Wednesday, August 5, 2015

And it's bedtime in August

It feels like too much time has passed without recording any thoughts or events.  I'm not sure if that's true, but it feels that way tonight, so, I'm going to do the "stream of consciousness" thing and see what comes out.  Just finished getting ready for bed, so this might have potholes.   Here goes:

I have coped with quite a lot successfully recently.  And I think its important to recognize that.  Not to be too proud but just proud enough that I am aware of my growth and how my life is improved by  it.  I have been controlled by anxiety before and I have also lived in relative isolation because of my situation in society, but that's not me anymore.  Not at all.  Now, I rarely have fear.  And it is almost never a factor in deciding where to go or what to engage in.  Not to say I'm still not careful about what I undertake.  I'm just not afraid anymore.  I'm realistic.  And, I'm also much less self-conscious than I have previously been about wanting others not to hear me struggle to speak.  I am making a huge effort to bring more people into my life, and to keeping the quality ones there.  I haven't made this a priority before but, I want it to be more so.  I want to have more of a social network, and I'm actively doing something about that.  Which is lovely because, I not in a complaining mode, or even a problem solving mode, but an action mode.  It feels great in action mode.  I find that I miss this mode as much as I miss everything else.

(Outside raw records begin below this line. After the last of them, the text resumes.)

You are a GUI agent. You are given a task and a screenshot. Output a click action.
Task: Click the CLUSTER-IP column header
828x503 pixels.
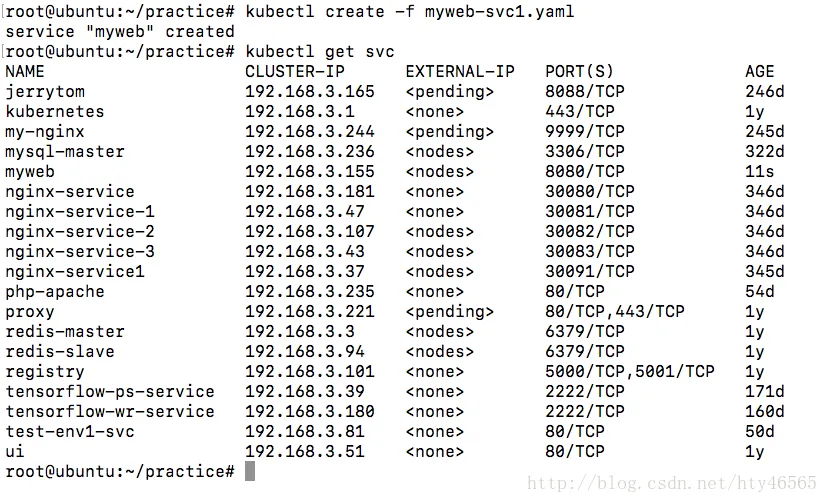click(x=295, y=71)
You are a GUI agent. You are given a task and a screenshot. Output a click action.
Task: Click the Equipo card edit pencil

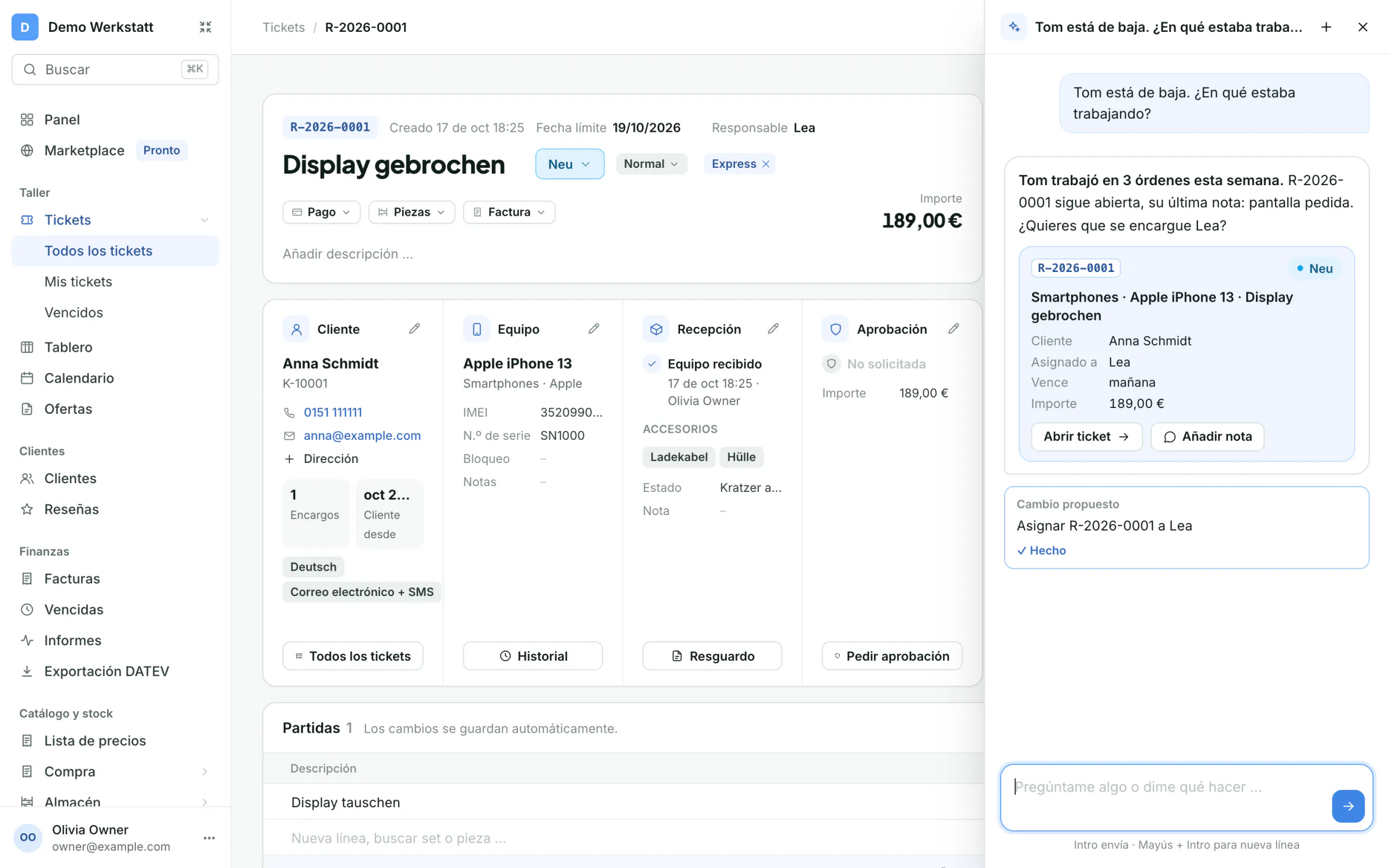click(x=594, y=329)
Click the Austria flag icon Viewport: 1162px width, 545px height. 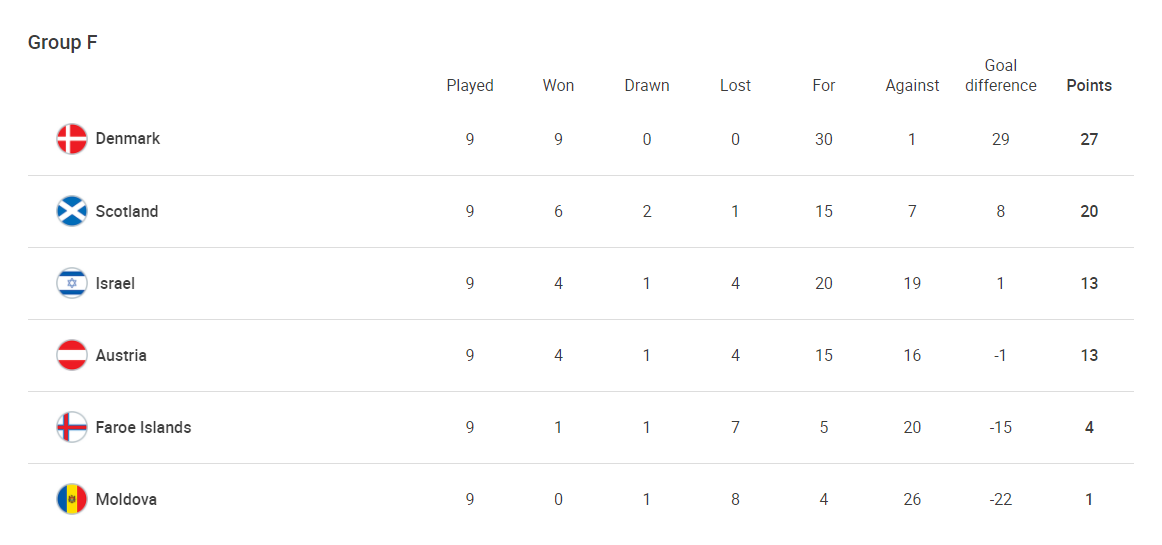click(x=72, y=355)
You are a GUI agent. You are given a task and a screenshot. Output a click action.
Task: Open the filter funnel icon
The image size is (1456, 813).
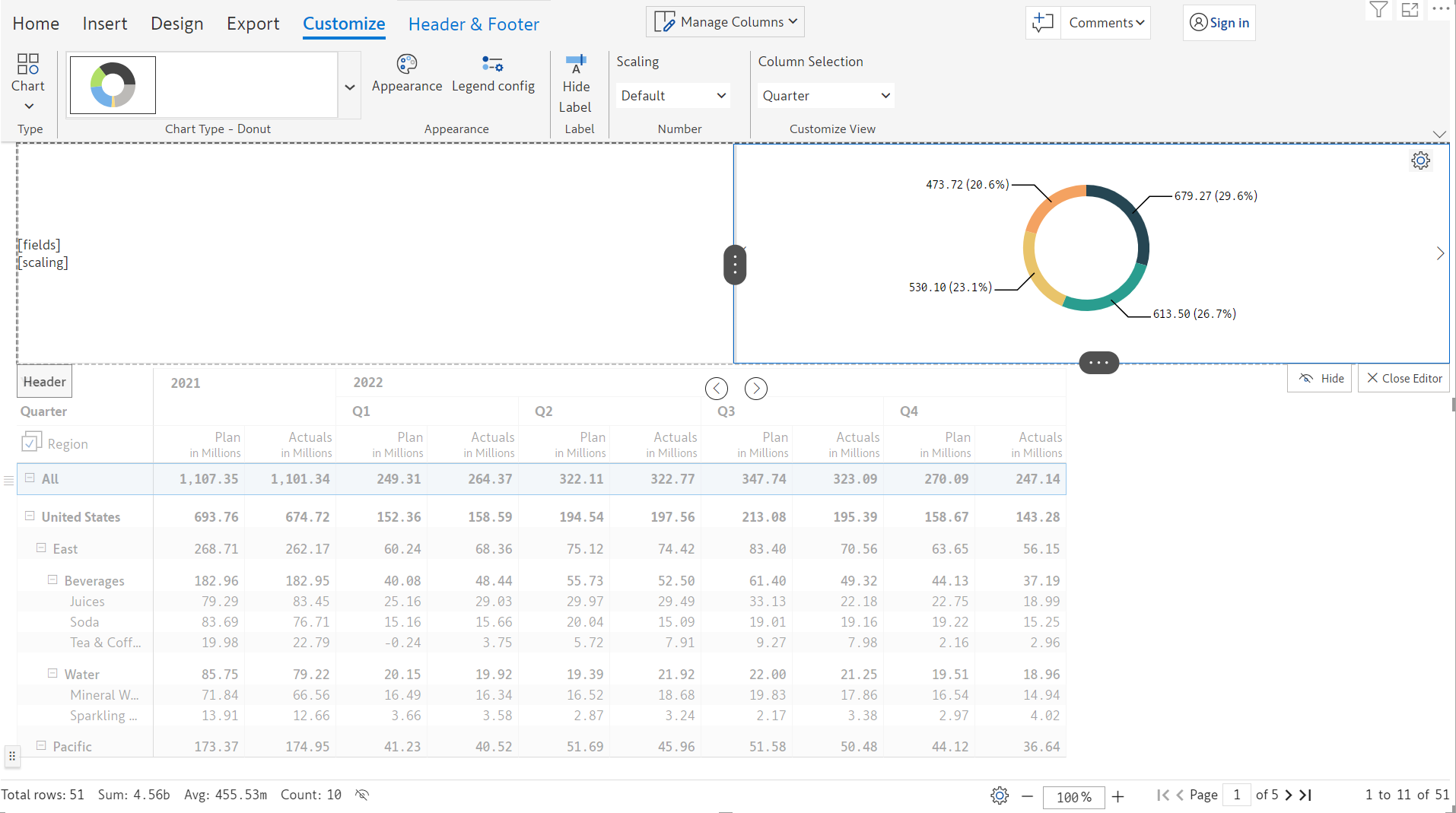pos(1378,10)
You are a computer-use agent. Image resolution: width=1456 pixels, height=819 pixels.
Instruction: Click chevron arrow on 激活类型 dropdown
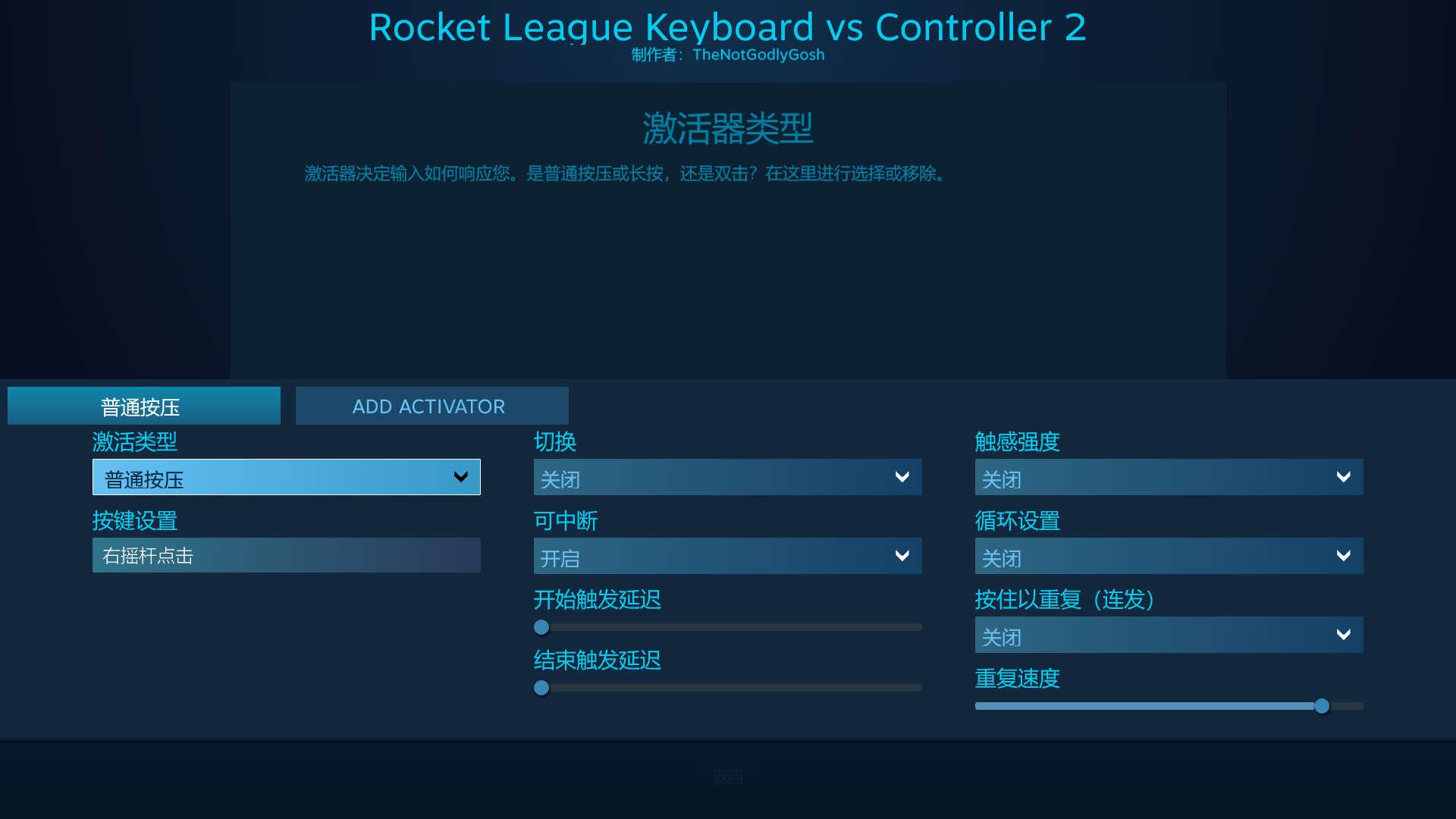tap(460, 477)
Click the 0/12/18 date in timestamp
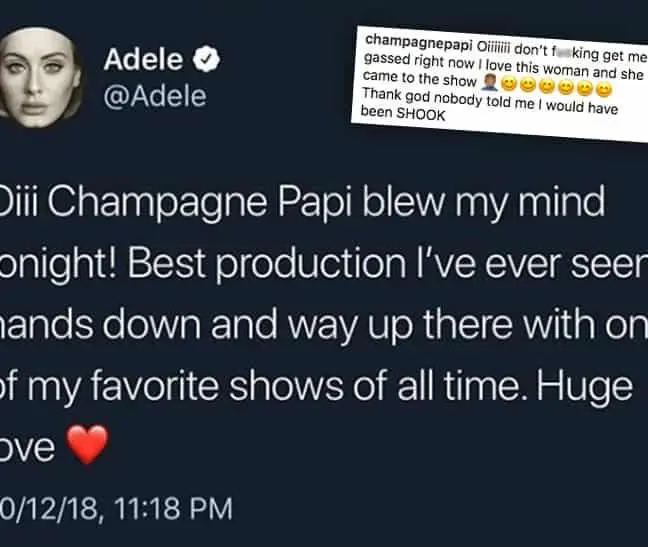This screenshot has height=547, width=648. tap(46, 509)
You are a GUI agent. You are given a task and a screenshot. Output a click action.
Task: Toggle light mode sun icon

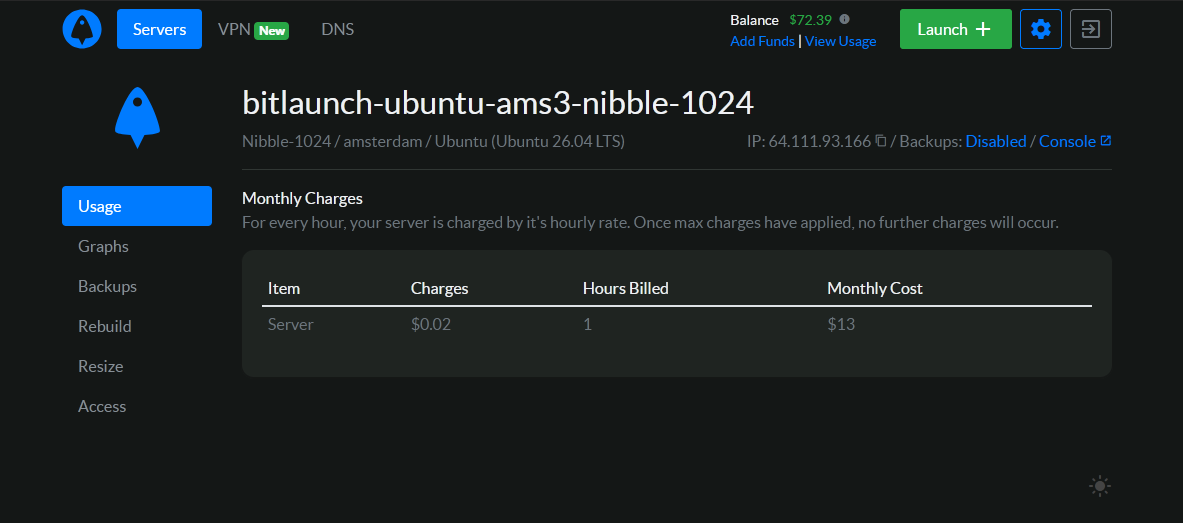coord(1100,486)
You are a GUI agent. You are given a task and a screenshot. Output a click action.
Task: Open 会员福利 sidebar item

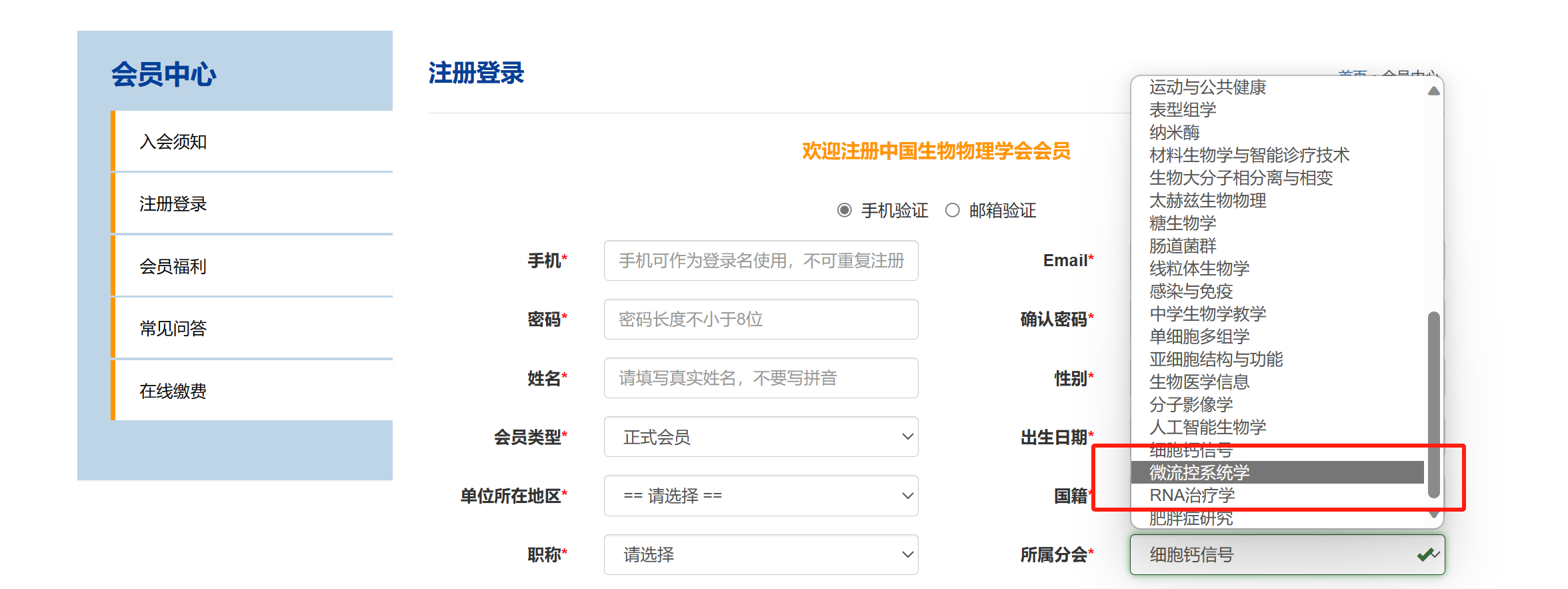173,266
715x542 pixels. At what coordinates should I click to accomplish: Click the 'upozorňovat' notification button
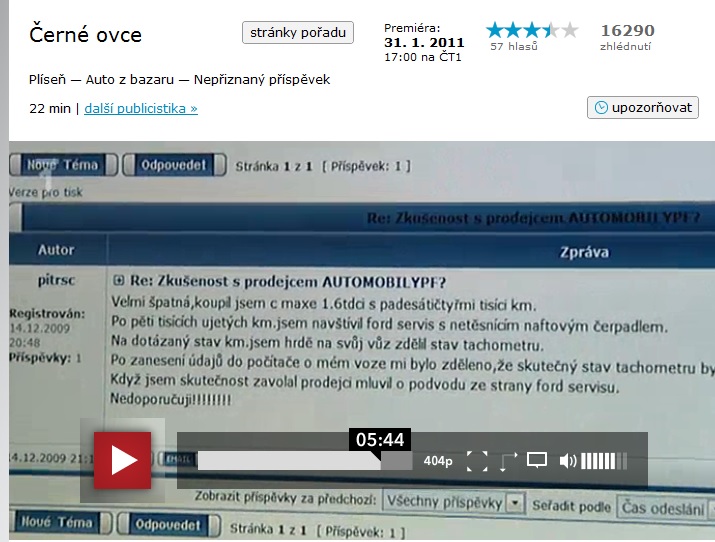643,108
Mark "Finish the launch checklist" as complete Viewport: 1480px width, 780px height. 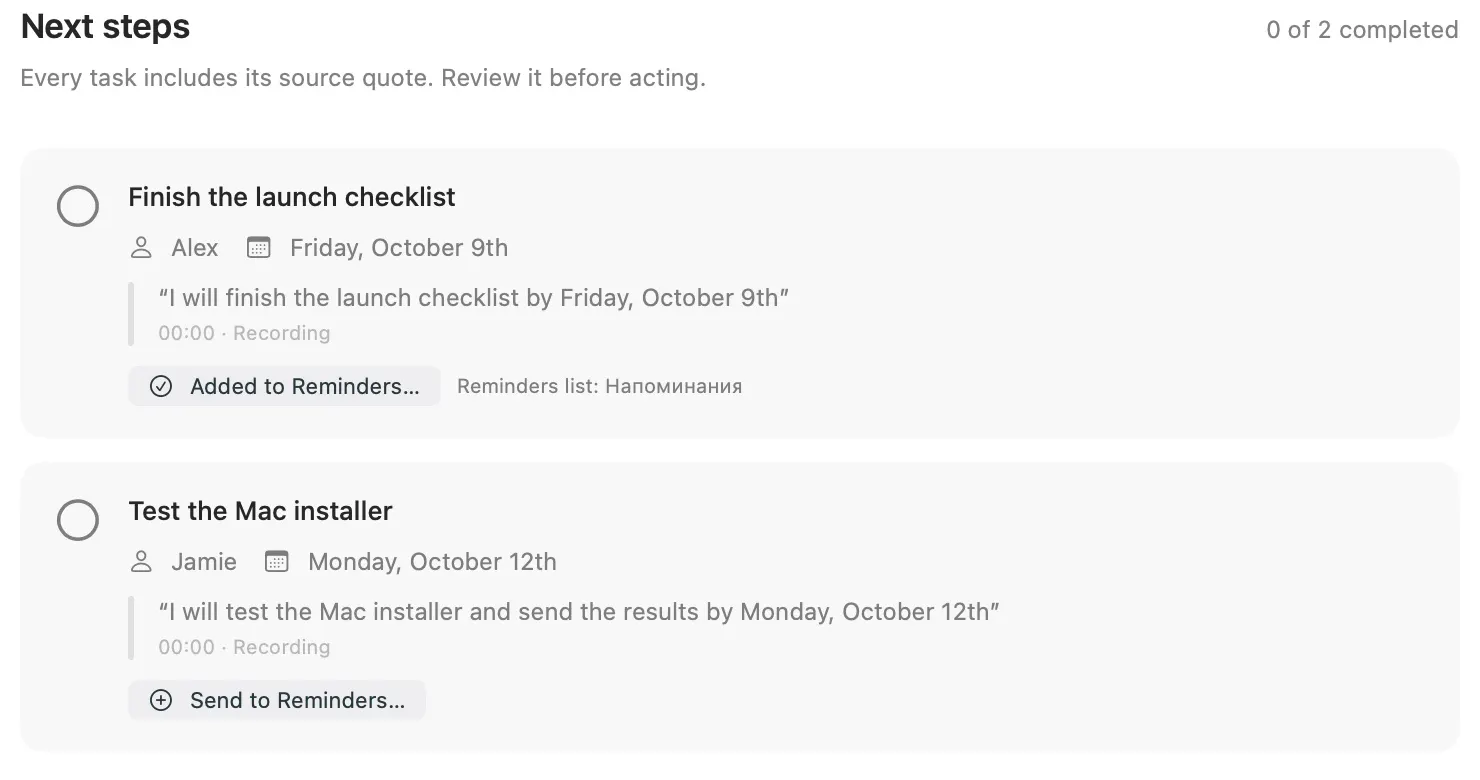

My sister passed away a few weeks ago, and I am able to reflect on my relationship with her as everything I could have hoped for.  We forgave each other everything before saying goodbye, and now, I can feel her super-social influence in my life as I meet new friends often.  Her daughters carry on her smile and her eyes.  And I am so relieved to know that she no longer lives in that wrecked and ruined physical body.  And, I don't feel even a bit guilty about that relief.  She would feel it too, and would feel it for any of us who she loved.

I have begun several different hobbies and I think I want to stumble onto one which will be so clever and easy and inventive that I can market and produce a product which is healing, fun, healthy, etc.  I know it, in fact.  It's at the base of me.  I want to be well.  I don't want to read on discussion boards how others with my illness are so very very depressed.  That is so dangerous.  You can't know unless you've felt it, just how dangerous that is.  I want to discover something I can message them and say, hey, try doing this for a few days, it has really helped me.  Also, its natural, inexpensive, etc.  I am desperate to keep more drugs out of me.  I am continuing to strive to get and keep my body into a shape which is acceptable and sustainable as I get deep into middle age.  I had some help with the math recently and discovered that I actually am not even 45 anymore, I'm 46!  I have to get a grip on this because its only going to get harder.  Stupid sweet carbs.  Of doom.

I felt good during pilates again today.  It was my last one-on-one session and from here out, I will take mat classes for a couple months.  I came home exhausted and ate lunch and then went to bed, as I have every time.  And this time, I didn't wake up symptom-free, but I am feeling pretty good if I can be this cognitively aware at bedtime.  Lots of times I am doing well to form elementary sentences.

Have a looming sense that I should give the dog a bath tomorrow.  But, that's probably not going to happen.  It could but, I wouldn't lay down any money on it.

I'm so, so blessed.  I'm able to see what some cannot.  I'm able to hear what some cannot.  We all have special talents, as my 6-yr-old niece would say.  I'm not sure what my very specific talent would be in her eyes but, I hope it is along the lines of kindness.  I hope whatever it is keeps me close to Christ.